Several studies have shown that female occupants are more susceptible to severe injuries and fatalities than males. For example, one study reported that females have a 22% higher risk of head injury, 45% higher risk of neck injury, 26% higher risk of chest injury, and 80% higher risk of leg injury with compared to males. The American Association of State Highway and Transportation Officials (AASHTO) Manual for Assessing Safety Hardware (MASH) provides guidelines for crash testing and evaluating roadside safety hardware. MASH safety criteria include occupant compartment intrusion limits and the flail space model when assessing roadside safety hardware. Occupant compartment intrusion limits, or the amount of interior vehicle crush toward an occupant, vary based upon location within the vehicle, such as the windshield, roof, floorboard, toe pan, door, etc. Intrusion limits established by MASH have been shown to strongly predict injury risk, with crashes exceeding these limits significantly more likely to result in injuries. However, even intrusions below the thresholds can cause significant injuries, especially for females.

The flail space model assumes unrestrained occupants with longitudinal and lateral traversal distances prior to occupant impact with stiff internal vehicle structures. Longitudinal and lateral traversal distances of 24 in. and 12 in. respectively, were determined with a 50th-percentile male dummy. The time at which the occupant traverses 24 in. longitudinally or 12 in. laterally, which is the theoretical time of occupant impact with interior vehicle structures, establishes the longitudinal and lateral occupant impact velocities (OIVs). The flail space model assumes that the occupant remains in contact with the vehicle after initial impact. Therefore, the occupant is subjected to the same accelerations and velocity changes as the vehicle. As such, the occupant ridedown acceleration (ORA) is determined from the peak longitudinal and lateral accelerations after the occupant impacts the vehicle interior. The limits for OIVs and ORAs are 40 ft/s and 20.49 g, respectively. 

Due to known differences in male/female injury and fatality risk in the event of a crash, it was desired to evaluate the flail space model with varying longitudinal and lateral traversal distances reflective of the 5th- and 50th-percentile female and 95th-percentile male seated positions. To do so, 244 previous crash tests across 11 system types were reevaluated with the alternative traversal distances. Of those tests, 26%, 44%, and 57% indicated 5th-percentile female, 50th-percentile female, and 95th-percentile male, respectively had same or less severe OIV when compared to 50th-percentile male. Further, 95%, 98%, and 89% of tests indicated the 5th-percentile female, 50th-percentile female, and 95th-percentile male, respectively had same or less severe ORA when compared to 50th-percentile male. Differences in which 5th- and 50th-percentile female exhibit higher OIVs and ORAs than 50th-percentile male were minor.

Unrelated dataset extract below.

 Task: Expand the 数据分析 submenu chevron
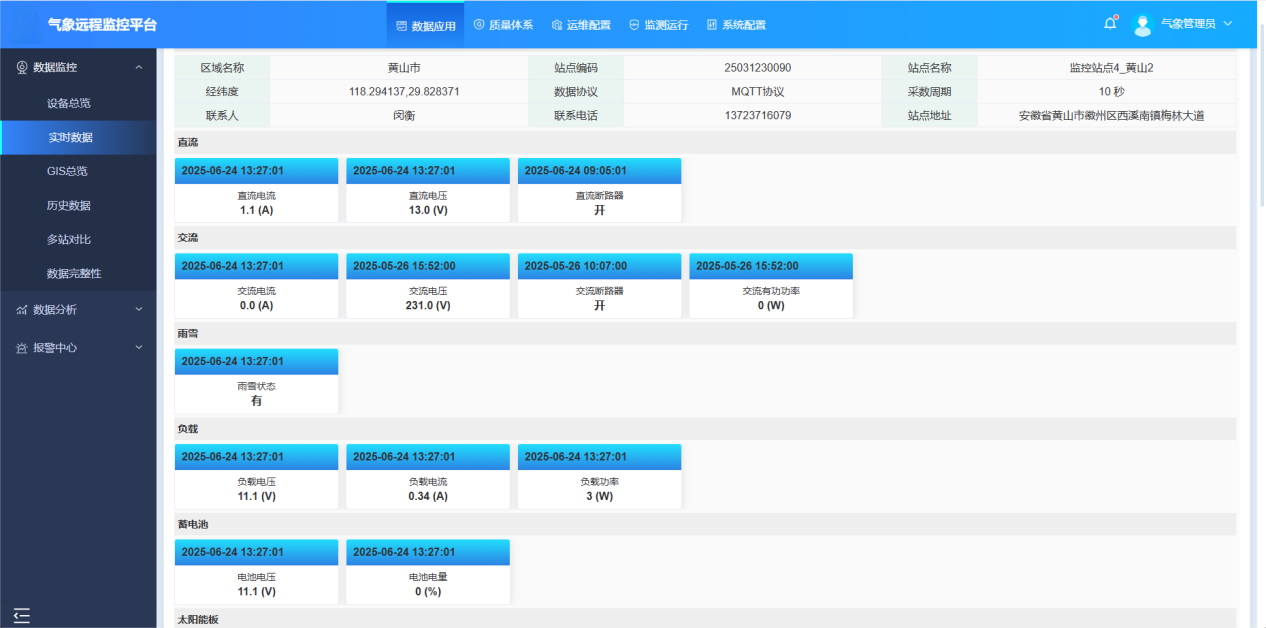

To further evaluate MASH occupant risk criteria, the Hybrid III 5th percentile female, 50th percentile male, and 95th percentile male dummy models were seated in vehicle models and impacts into roadside safety hardware were simulated, and dummy injury criteria were compared to MASH criteria. 


PRESENTER

Brandon Perry

Brandon Perry

Brandon Perry received his Bachelor's degree in Biological Systems Engineering at the University of Nebraska-Lincoln (UNL) and Master’s degree in Mechanical Engineering from the University of Virginia (UVA). He is currently a Research Engineer at UNL’s Midwest Roadside Safety Facility (MwRSF) where his focus is developing crashworthy roadside safety hardware and evaluating designs with computer simulations and full-scale crash tests.

ABSTRACT 

The American Association of State Highway and Transportation Officials (AASHTO) Manual for Assessing Safety Hardware (MASH) provides guidelines for crash testing and evaluating roadside safety hardware. Roadside safety hardware includes bridge rails, longitudinal barriers such as W-beam guardrail and cable barriers, end terminals for longitudinal barriers, crash cushions, sign supports, luminaire poles, etc. Evaluation criteria for full-scale vehicle crash testing are based on three factors: (1) structural adequacy, (2) occupant risk, and (3) post-impact vehicle trajectory. Criteria for structural adequacy are intended to evaluate the ability of roadside barrier to contain and redirect impacting vehicles. In addition, controlled lateral deflection of the test article is acceptable. Occupant risk evaluates the degree of hazard to occupants in the impacting vehicle. Post-impact vehicle trajectory is a measure of the potential of the vehicle to result in a secondary collision with other vehicles and/or fixed objects, thereby increasing the risk of injury to the occupants of the impacting vehicle and/or other vehicles. 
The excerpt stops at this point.